Forum Discussion

F5_LB_Eng's avatar
F5_LB_Eng
Icon for Cirrostratus rankCirrostratus
Sep 24, 2013

restrict access Irule needed

note- this url - abc.f5.corp.net should access from the servers from usahvmfla721 and usahvmfla722 .. "usahvmfla721 - 10.1.11.49 usahvmfla722 - 10.1.11.50..   i feel we can create one class and ...
application delivery
design
devops
iRules
sap
security
Kevin_Stewart's avatar
Kevin_Stewart
Icon for Employee rankEmployee
Sep 24, 2013

It's a little unclear what you're trying to do, so I'll assume you only want to allow access the URL/VIP (abc.f5.com) from the two listed addresses - and that you want to use a data group to store those addresses.

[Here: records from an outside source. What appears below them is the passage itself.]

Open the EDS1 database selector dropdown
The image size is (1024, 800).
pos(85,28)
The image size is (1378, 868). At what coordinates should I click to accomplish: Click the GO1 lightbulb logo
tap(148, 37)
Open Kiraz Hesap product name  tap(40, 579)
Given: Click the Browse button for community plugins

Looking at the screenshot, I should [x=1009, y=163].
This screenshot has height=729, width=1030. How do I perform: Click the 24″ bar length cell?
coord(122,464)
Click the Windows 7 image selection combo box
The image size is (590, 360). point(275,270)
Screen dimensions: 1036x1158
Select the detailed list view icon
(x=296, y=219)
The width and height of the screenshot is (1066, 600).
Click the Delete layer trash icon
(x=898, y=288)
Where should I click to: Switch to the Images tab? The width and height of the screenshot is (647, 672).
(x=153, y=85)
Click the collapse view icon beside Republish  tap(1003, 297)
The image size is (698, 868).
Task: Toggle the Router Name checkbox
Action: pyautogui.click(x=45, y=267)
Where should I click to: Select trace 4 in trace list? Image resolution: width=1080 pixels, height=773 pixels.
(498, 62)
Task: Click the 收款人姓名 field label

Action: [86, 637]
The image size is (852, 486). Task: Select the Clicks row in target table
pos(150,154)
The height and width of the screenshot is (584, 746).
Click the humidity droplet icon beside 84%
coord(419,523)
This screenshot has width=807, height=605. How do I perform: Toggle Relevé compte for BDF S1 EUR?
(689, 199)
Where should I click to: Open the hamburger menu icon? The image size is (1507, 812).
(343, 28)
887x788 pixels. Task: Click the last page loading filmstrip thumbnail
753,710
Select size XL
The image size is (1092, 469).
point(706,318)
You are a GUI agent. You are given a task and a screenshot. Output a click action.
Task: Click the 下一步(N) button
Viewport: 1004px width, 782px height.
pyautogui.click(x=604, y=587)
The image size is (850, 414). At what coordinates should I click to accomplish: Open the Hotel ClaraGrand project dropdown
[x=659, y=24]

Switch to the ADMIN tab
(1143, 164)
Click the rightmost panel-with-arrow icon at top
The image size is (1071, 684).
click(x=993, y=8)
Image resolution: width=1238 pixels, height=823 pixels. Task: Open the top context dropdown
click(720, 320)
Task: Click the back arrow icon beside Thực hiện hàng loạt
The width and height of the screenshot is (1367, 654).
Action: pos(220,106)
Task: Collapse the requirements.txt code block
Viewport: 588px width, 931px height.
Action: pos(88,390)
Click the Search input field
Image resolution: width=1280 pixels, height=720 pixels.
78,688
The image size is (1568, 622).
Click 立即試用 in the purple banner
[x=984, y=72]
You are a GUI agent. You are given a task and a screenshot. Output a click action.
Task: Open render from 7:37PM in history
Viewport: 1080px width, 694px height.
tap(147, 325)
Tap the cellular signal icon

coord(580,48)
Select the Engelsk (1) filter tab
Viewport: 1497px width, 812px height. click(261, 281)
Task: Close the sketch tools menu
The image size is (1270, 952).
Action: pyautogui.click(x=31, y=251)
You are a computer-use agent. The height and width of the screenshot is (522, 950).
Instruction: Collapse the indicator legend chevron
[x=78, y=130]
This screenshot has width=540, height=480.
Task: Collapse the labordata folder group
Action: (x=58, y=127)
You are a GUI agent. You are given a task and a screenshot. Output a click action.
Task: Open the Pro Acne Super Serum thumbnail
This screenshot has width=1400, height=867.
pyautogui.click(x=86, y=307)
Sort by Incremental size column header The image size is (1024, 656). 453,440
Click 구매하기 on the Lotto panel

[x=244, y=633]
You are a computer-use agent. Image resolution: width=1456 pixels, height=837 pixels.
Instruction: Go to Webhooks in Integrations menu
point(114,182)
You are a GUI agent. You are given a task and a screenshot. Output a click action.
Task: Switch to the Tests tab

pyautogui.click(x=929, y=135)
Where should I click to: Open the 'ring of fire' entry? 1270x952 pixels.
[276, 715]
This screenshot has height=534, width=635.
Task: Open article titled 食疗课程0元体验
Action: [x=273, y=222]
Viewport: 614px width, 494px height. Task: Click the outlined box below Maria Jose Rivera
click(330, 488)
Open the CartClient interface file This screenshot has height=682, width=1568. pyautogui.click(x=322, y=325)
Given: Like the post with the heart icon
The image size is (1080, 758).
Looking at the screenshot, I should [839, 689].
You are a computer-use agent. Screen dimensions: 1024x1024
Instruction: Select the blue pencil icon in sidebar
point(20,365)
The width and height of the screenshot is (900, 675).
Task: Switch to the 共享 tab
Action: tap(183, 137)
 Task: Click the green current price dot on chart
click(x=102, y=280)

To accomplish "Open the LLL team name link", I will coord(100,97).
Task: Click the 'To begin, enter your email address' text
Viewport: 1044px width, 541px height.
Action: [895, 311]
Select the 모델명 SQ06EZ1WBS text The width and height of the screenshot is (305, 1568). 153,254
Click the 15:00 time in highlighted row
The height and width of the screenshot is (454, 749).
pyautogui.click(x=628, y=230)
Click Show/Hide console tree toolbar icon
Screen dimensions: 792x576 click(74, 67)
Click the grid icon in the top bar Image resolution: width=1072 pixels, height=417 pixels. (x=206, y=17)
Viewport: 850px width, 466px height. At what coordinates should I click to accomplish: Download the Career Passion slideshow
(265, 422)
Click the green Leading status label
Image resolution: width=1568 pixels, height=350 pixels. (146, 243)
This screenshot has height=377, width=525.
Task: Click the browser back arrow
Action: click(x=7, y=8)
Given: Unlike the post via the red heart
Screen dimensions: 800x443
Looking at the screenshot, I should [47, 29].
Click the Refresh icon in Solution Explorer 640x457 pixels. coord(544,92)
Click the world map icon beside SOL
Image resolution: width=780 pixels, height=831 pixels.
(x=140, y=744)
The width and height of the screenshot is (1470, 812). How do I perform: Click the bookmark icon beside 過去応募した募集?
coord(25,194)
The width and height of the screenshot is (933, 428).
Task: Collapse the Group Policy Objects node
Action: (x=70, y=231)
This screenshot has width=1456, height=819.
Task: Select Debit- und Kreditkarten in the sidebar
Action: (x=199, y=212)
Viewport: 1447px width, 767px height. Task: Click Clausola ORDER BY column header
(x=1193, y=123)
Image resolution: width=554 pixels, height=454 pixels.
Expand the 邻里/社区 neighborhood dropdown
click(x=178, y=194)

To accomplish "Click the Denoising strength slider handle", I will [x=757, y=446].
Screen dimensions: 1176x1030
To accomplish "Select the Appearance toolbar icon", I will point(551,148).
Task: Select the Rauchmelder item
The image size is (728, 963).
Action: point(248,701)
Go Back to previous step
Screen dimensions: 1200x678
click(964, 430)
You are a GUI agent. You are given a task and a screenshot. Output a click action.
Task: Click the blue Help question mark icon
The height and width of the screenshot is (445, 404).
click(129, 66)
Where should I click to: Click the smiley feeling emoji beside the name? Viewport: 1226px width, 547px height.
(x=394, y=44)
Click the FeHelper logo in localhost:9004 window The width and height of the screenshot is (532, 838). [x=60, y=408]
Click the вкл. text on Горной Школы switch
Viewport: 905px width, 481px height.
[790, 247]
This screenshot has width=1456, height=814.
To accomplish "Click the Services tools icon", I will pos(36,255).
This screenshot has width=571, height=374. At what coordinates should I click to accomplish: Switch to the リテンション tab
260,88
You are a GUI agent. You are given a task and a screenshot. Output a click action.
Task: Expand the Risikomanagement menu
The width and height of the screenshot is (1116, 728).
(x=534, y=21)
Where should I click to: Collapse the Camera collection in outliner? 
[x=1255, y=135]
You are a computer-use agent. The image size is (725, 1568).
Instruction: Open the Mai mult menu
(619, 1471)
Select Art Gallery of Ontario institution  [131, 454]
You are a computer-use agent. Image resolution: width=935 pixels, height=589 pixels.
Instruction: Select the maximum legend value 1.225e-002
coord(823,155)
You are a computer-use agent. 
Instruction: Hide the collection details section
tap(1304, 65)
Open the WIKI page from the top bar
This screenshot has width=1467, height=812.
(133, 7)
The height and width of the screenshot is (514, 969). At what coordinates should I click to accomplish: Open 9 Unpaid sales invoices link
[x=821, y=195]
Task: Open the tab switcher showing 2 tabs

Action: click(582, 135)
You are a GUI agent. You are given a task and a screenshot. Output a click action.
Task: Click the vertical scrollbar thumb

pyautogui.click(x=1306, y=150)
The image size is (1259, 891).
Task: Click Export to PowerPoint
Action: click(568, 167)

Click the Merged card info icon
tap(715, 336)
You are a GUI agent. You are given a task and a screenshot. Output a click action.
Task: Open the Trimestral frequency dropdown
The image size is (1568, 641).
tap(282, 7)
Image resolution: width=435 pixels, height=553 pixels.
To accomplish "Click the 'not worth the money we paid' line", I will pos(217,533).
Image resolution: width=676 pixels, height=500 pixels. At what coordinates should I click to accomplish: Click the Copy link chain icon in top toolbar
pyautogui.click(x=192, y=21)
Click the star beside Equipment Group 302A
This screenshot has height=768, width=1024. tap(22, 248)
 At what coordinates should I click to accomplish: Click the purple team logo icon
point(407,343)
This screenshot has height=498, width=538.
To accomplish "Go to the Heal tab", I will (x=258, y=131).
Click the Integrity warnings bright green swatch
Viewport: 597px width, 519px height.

If that's the case:

  1. Create an address-based data group. Example (my_ip_datagroup):

    10.1.11.49 mask 255.255.255.255 
10.1.11.50 mask 255.255.255.255

  2. Create an iRule like this:

    when CLIENT_ACCEPTED {
    if { not ( [class match [IP::client_addr] equals my_ip_datagroup] ) } {
        reject
    }
}

You could also do this in a packet filter rule and prevent the 3-way handshake that the above iRule will allow.